Requirement:
Down to the last line, transcribe the records verbatim and exclude the images.

>>>>>

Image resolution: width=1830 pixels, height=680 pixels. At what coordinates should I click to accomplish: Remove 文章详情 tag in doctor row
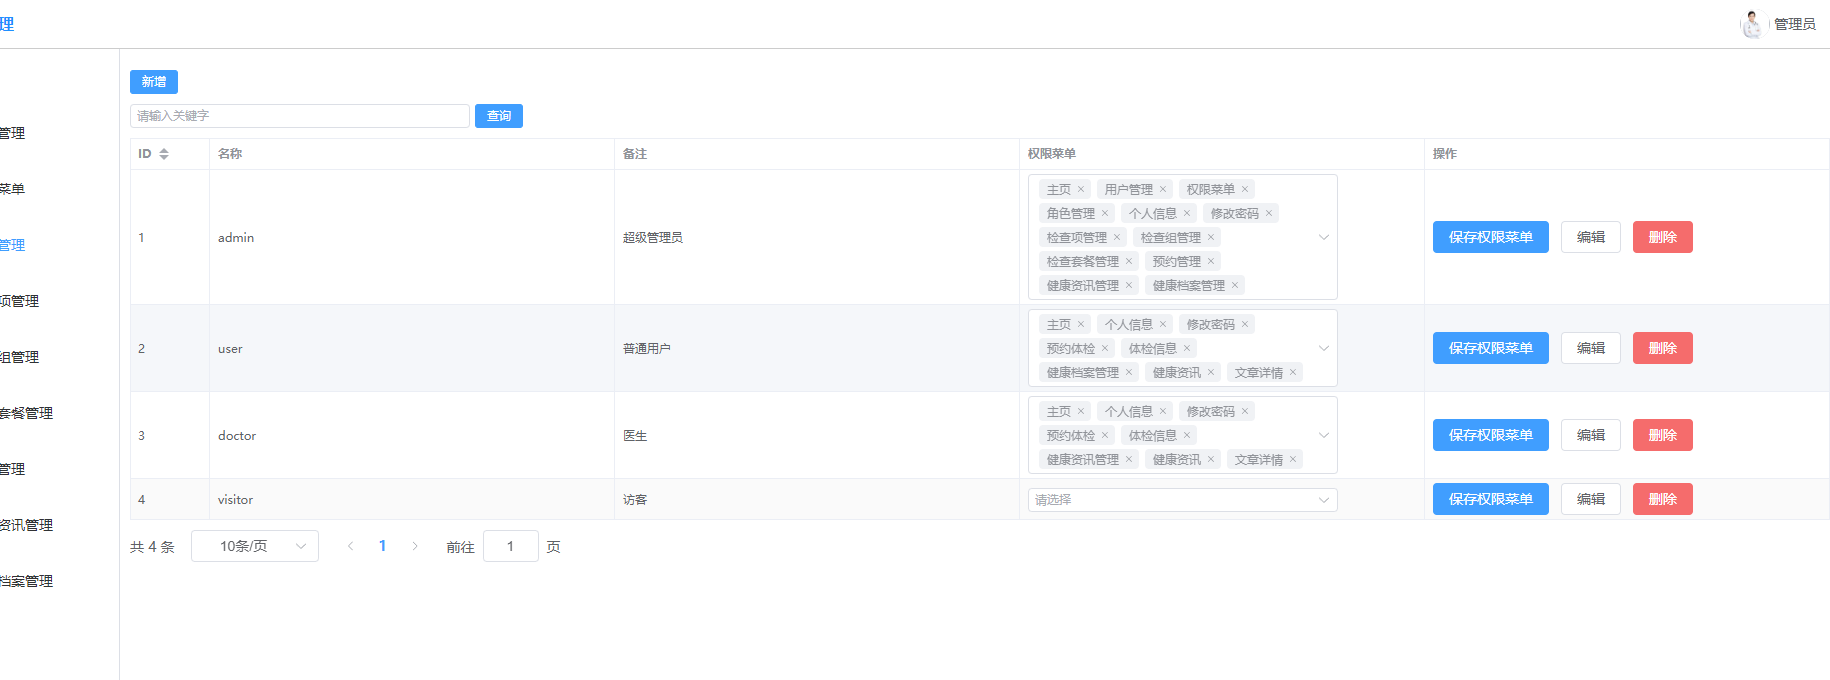pos(1293,460)
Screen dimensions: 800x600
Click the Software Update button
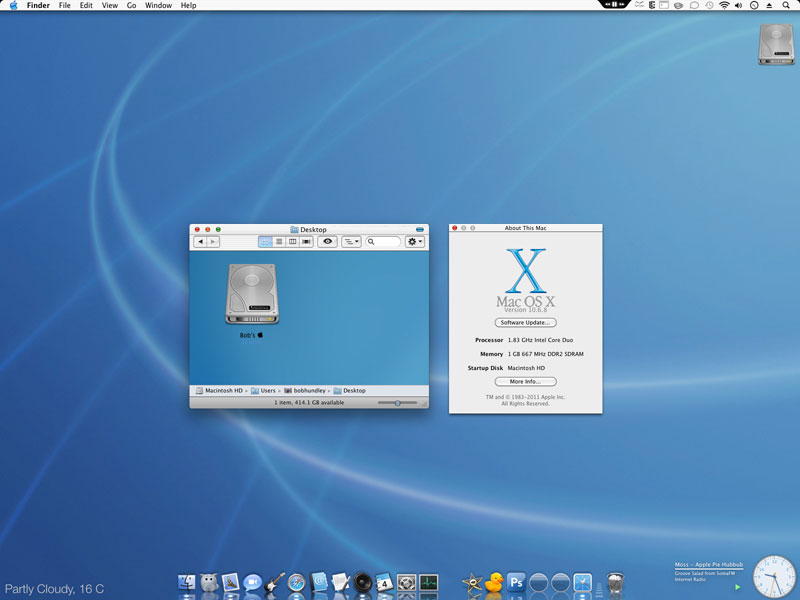click(525, 323)
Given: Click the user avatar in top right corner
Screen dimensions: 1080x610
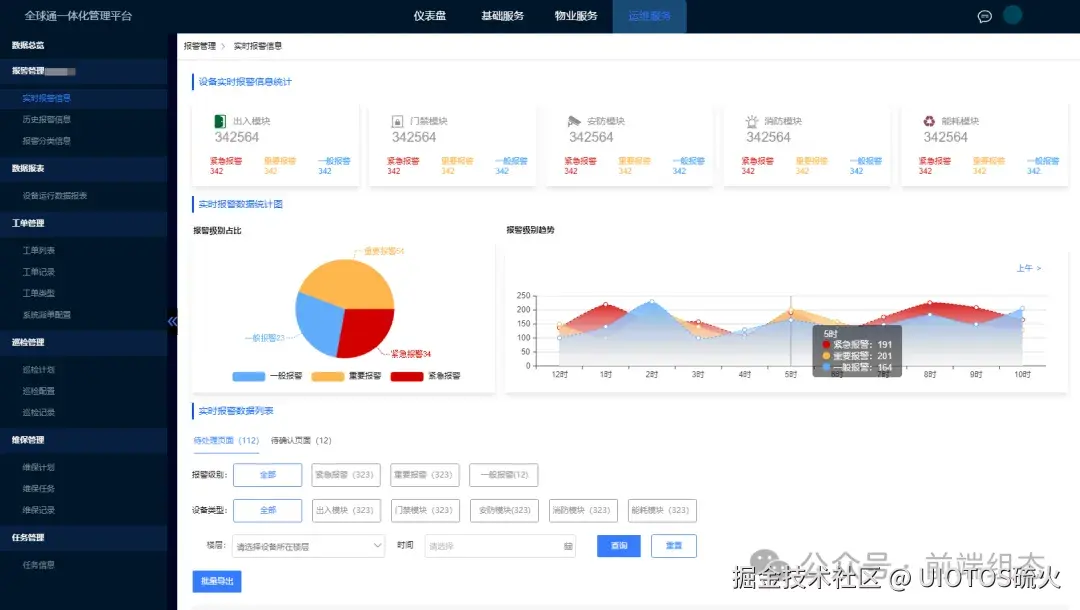Looking at the screenshot, I should pos(1013,16).
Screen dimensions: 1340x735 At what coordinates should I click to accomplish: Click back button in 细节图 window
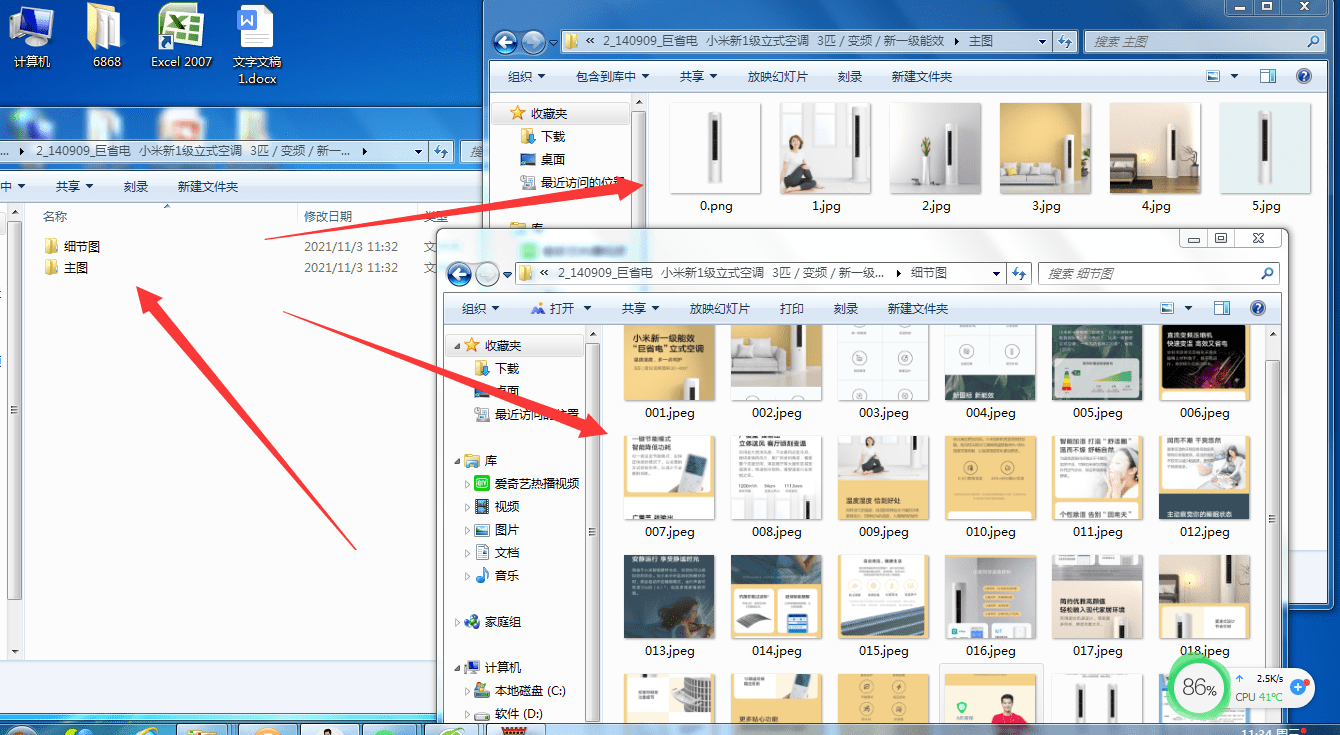(x=459, y=274)
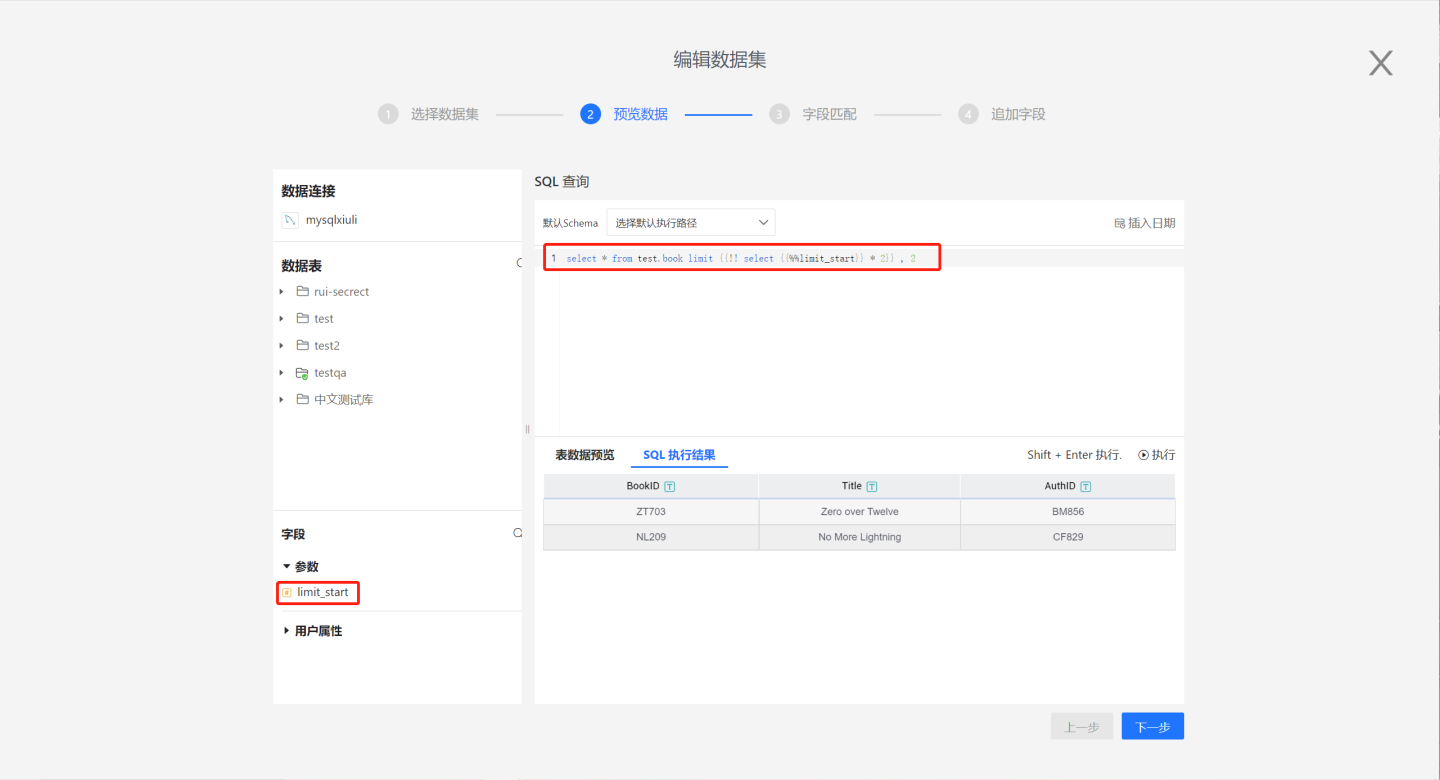
Task: Click the limit_start parameter icon
Action: (287, 593)
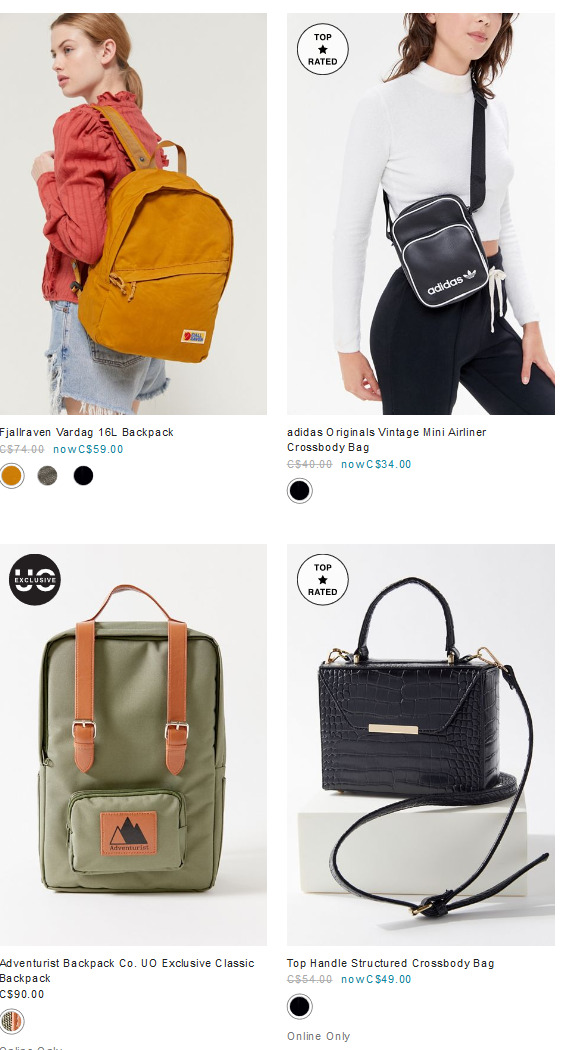This screenshot has width=563, height=1050.
Task: Click the Top Rated badge on adidas bag
Action: click(x=323, y=49)
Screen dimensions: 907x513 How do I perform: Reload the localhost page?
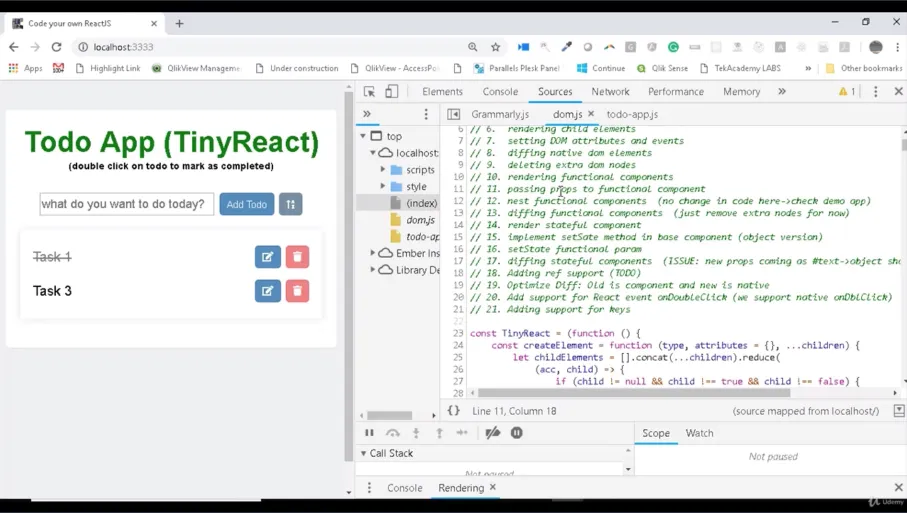point(57,47)
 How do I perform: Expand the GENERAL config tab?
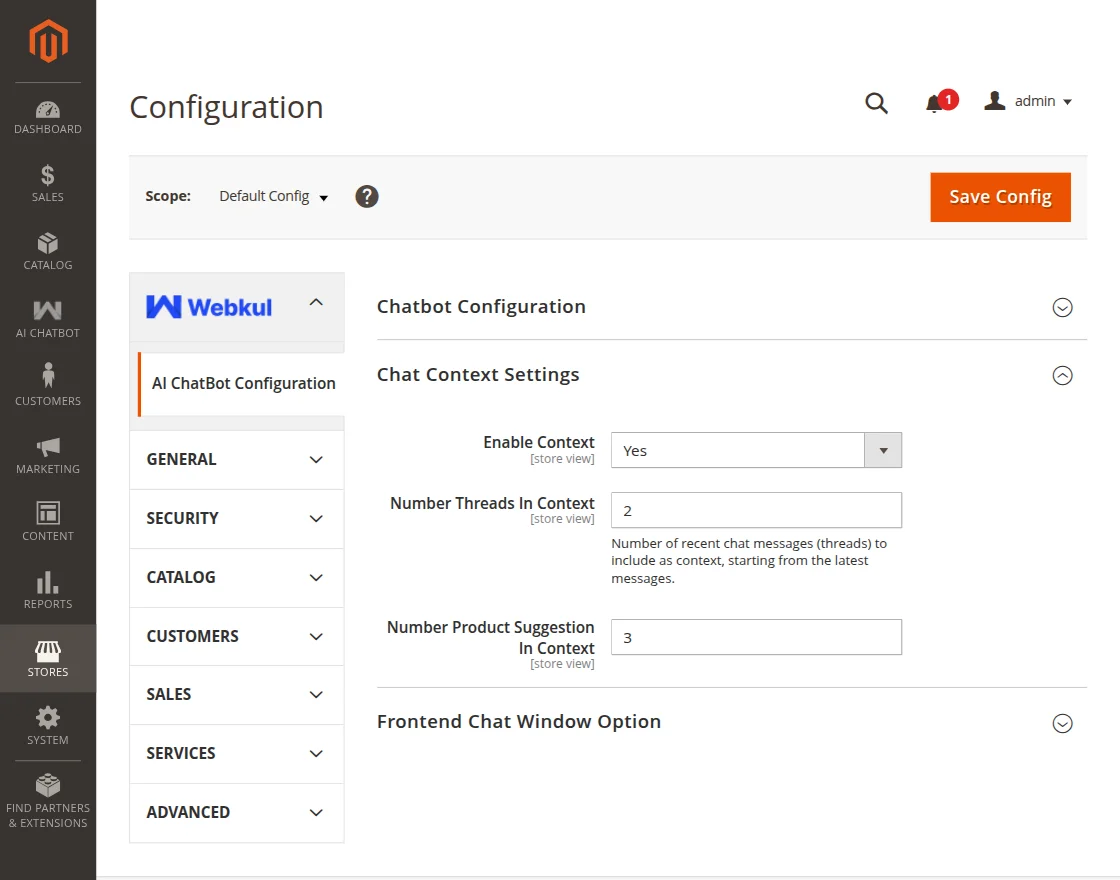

<<<<<

Response to this task:
Image resolution: width=1830 pixels, height=680 pixels. At what coordinates should I click to accomplish: Remove 文章详情 tag in doctor row
pos(1293,460)
Screen dimensions: 800x600
Click the Software Update button
click(525, 323)
Given: Click the user avatar in top right corner
Screen dimensions: 1080x610
Looking at the screenshot, I should pos(1013,16).
Screen dimensions: 1340x735 At what coordinates should I click to accomplish: Click back button in 细节图 window
(x=459, y=274)
Task: Click the limit_start parameter icon
Action: (287, 593)
This screenshot has width=563, height=1050.
Task: Click the Top Rated badge on adidas bag
Action: click(x=323, y=49)
Screen dimensions: 907x513 How do I perform: Reload the localhost page?
point(57,47)
 How do I perform: Expand the GENERAL config tab?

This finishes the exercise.